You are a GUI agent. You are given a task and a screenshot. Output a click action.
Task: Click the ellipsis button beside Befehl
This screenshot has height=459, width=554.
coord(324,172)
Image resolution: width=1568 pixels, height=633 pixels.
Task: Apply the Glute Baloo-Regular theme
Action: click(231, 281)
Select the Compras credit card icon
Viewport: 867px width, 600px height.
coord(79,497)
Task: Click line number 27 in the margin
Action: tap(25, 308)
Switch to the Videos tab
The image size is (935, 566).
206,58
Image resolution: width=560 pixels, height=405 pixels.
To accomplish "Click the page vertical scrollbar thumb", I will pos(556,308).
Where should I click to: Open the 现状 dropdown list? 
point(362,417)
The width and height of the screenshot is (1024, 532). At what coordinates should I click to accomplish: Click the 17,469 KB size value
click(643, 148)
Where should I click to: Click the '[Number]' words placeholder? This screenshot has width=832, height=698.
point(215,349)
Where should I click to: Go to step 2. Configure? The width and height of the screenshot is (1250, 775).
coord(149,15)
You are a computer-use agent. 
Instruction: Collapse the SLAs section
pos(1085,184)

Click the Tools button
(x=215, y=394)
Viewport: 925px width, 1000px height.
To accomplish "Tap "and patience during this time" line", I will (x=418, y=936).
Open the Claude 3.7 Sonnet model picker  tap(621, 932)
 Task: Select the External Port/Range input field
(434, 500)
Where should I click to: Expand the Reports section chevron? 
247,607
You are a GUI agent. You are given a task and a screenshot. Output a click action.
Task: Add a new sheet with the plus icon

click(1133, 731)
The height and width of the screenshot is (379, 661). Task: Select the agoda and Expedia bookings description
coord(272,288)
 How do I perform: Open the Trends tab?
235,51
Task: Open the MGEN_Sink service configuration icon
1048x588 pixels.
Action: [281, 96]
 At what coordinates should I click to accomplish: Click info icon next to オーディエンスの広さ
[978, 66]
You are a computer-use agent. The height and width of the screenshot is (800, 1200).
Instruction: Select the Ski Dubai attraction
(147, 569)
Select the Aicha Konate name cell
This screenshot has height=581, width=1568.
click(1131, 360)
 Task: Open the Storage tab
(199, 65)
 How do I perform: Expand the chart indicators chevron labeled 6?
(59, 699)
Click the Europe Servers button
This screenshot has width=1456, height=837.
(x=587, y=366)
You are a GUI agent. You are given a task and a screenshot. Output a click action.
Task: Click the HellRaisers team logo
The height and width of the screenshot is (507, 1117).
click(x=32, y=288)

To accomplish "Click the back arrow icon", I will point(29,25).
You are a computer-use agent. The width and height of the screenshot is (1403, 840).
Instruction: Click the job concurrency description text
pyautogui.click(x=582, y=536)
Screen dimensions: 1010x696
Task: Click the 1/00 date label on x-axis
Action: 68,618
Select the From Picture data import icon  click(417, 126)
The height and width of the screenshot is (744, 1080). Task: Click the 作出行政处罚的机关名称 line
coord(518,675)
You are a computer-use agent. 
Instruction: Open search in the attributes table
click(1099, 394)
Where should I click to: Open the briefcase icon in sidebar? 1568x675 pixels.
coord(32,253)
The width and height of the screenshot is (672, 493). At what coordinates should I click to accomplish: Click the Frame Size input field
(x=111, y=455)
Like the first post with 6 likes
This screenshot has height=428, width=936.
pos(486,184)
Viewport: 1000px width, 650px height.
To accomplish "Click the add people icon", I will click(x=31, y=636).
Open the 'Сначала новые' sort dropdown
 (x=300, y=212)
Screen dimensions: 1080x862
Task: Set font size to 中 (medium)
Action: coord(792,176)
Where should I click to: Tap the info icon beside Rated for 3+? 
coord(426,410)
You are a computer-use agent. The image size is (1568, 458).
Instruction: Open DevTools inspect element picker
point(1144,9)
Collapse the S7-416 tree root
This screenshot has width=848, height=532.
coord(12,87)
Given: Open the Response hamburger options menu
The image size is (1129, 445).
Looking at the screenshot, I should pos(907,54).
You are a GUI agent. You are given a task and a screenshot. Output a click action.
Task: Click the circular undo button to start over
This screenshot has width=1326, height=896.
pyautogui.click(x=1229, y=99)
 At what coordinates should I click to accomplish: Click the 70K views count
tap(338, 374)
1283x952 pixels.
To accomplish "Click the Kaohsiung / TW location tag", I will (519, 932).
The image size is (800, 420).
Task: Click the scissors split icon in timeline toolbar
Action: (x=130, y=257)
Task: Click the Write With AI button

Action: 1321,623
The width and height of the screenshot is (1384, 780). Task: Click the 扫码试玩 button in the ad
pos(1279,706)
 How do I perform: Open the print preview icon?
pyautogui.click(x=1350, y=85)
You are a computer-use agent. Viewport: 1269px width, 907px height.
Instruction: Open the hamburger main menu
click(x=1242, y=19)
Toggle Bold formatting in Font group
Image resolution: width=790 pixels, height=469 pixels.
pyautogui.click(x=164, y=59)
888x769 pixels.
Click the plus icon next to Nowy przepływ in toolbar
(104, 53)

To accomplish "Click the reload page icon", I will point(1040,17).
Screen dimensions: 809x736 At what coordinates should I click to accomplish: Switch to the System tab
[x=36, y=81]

| PROBLEM TO SOLVE |
Some lines of the records above may hold the word "page". Report how many, and nothing else.

| RESPONSE TO THE TASK |
2